_Information_
══════════

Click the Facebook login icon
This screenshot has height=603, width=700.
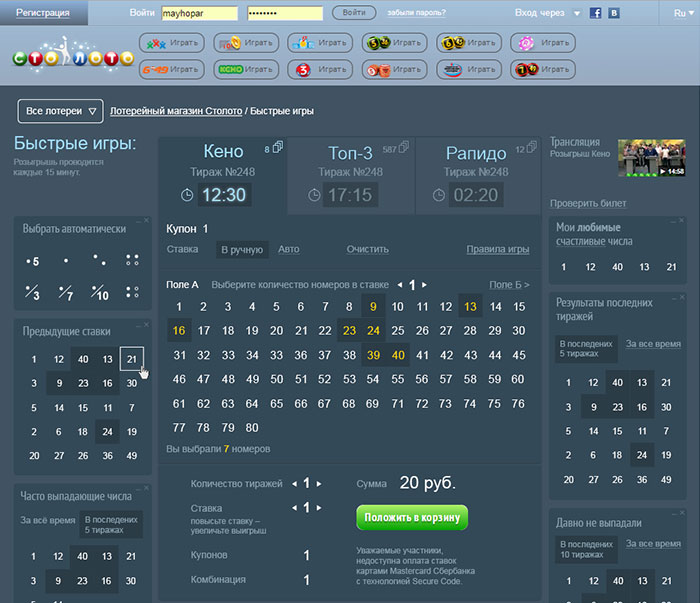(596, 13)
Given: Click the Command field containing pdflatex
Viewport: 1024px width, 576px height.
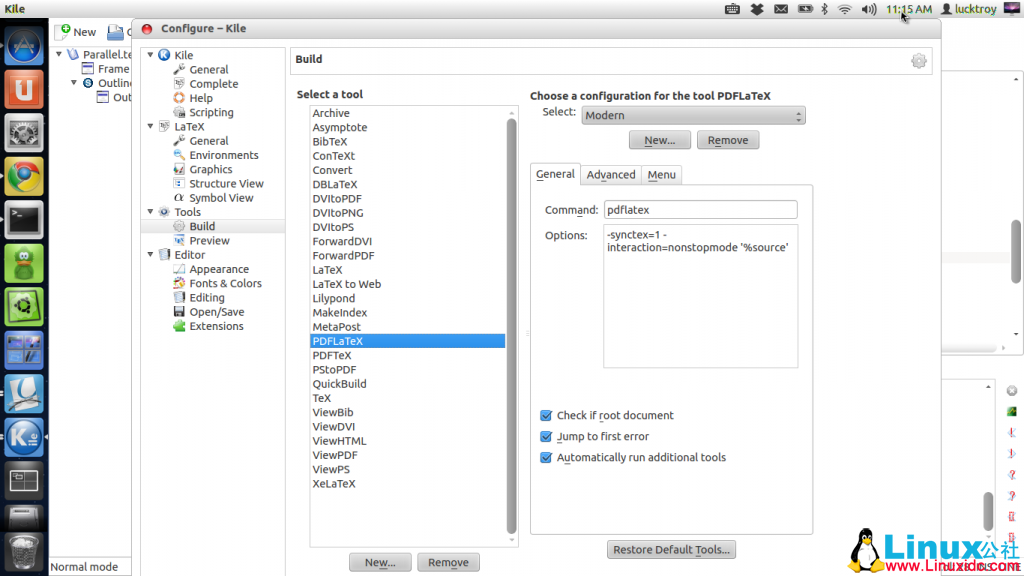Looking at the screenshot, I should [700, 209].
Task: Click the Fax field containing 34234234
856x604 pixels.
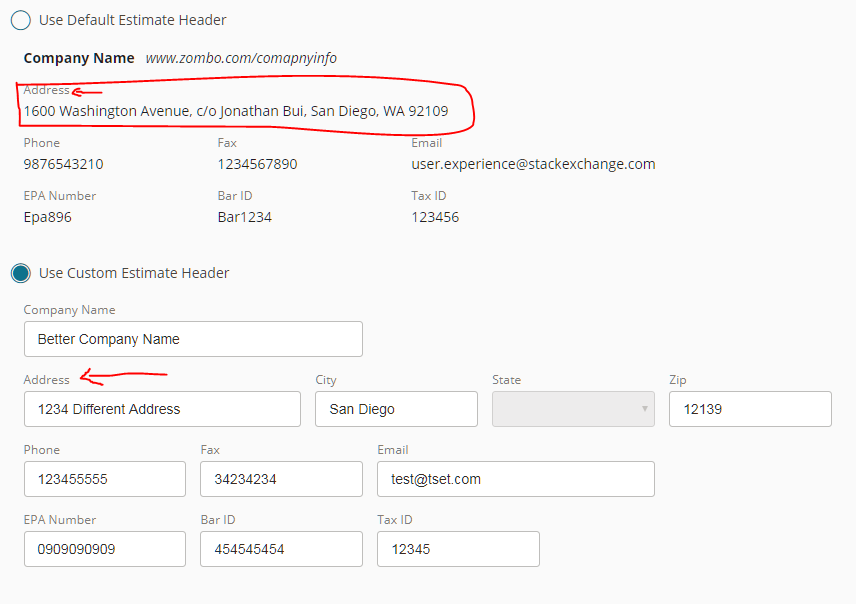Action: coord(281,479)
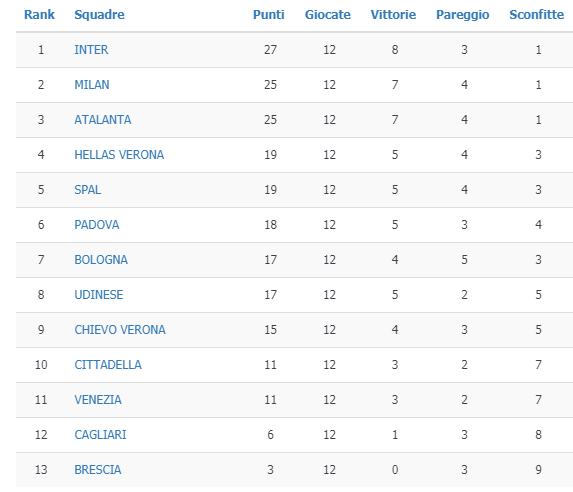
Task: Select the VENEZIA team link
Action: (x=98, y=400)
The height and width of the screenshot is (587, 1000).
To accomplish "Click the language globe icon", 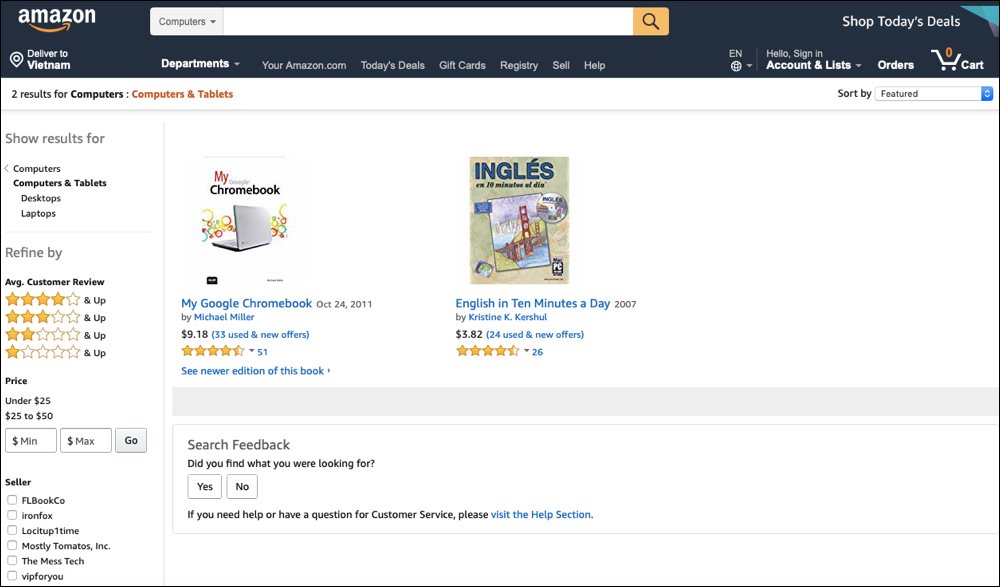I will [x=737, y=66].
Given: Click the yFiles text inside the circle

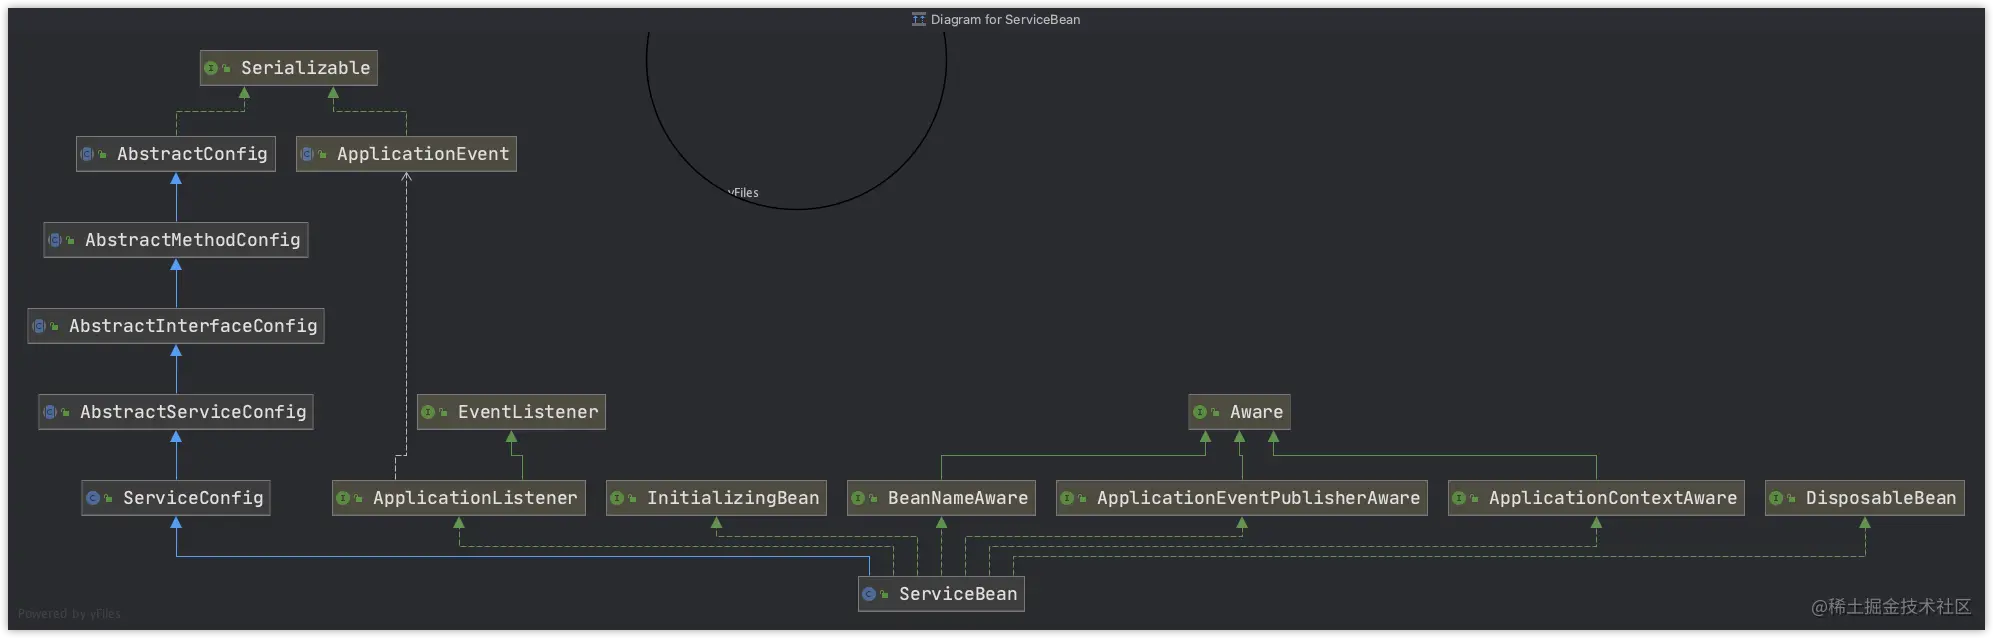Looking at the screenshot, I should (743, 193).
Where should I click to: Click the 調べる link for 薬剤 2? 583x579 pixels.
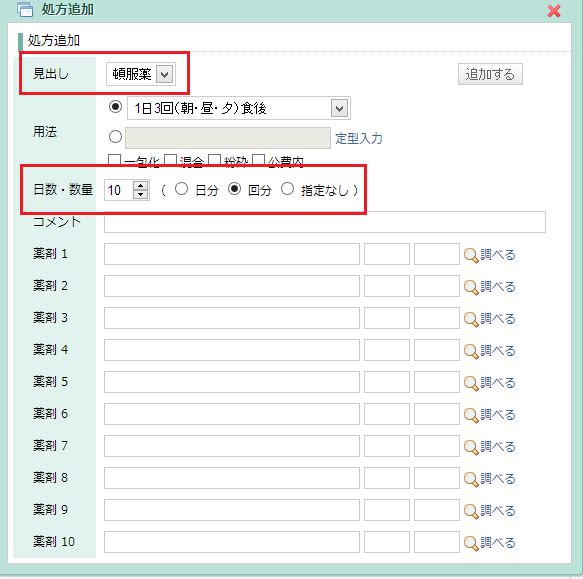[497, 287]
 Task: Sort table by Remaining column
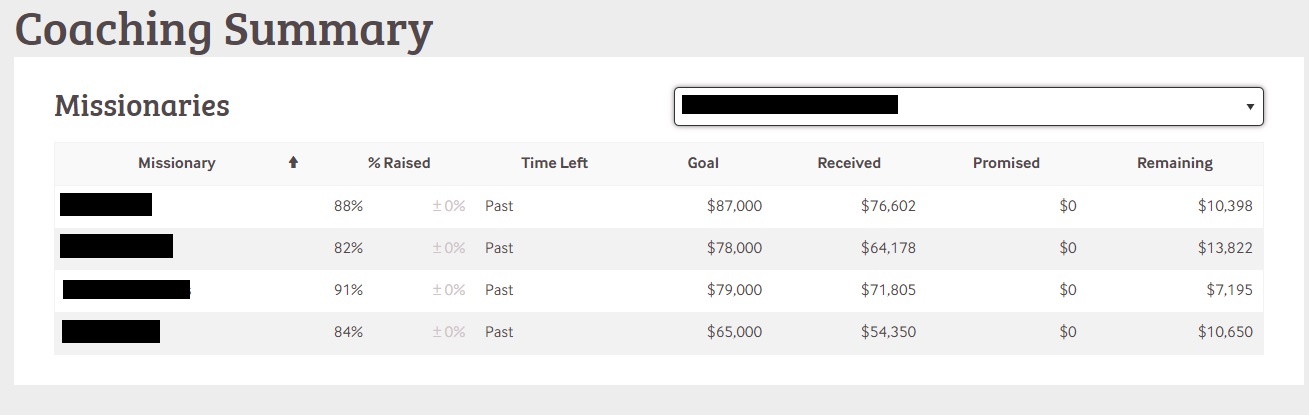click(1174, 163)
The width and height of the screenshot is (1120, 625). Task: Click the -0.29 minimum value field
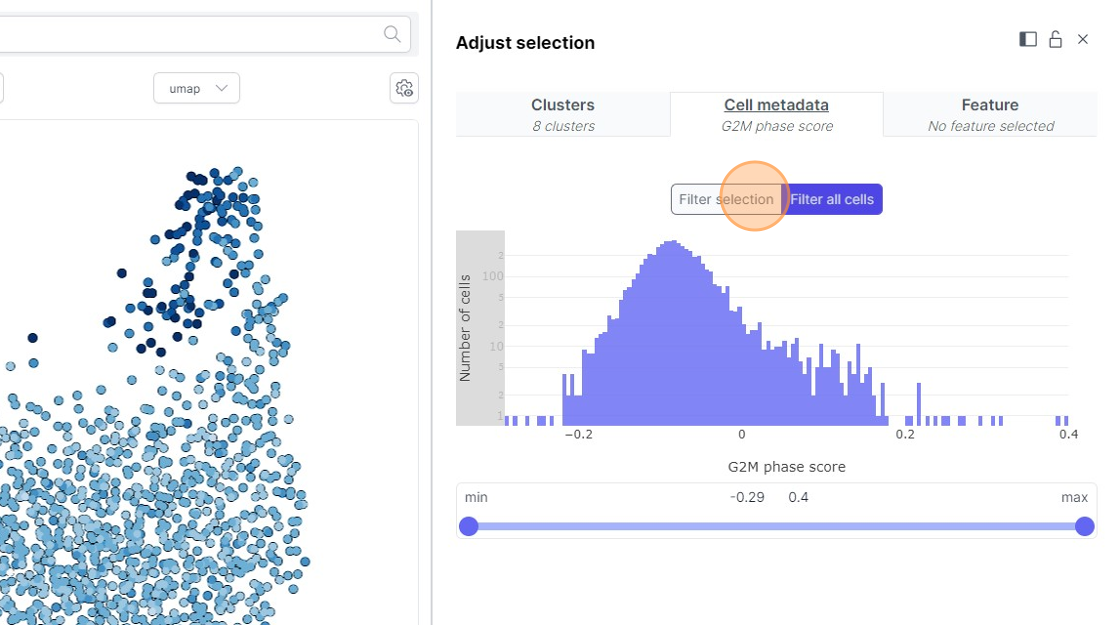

══════════

_What is being asked_
Set down exactly the lines running from the beginning of the entries above to the line that contains "The height and", including both, and leave out pictures.

_Exercise answer_
Click the Facebook login icon
This screenshot has height=603, width=700.
(596, 13)
Given: Click the Command field containing pdflatex
Viewport: 1024px width, 576px height.
Looking at the screenshot, I should [700, 209].
Task: Click the Fax field containing 34234234
856x604 pixels.
Action: coord(281,479)
Task: Select the VENEZIA team link
Action: (x=98, y=400)
The height and width of the screenshot is (587, 1000).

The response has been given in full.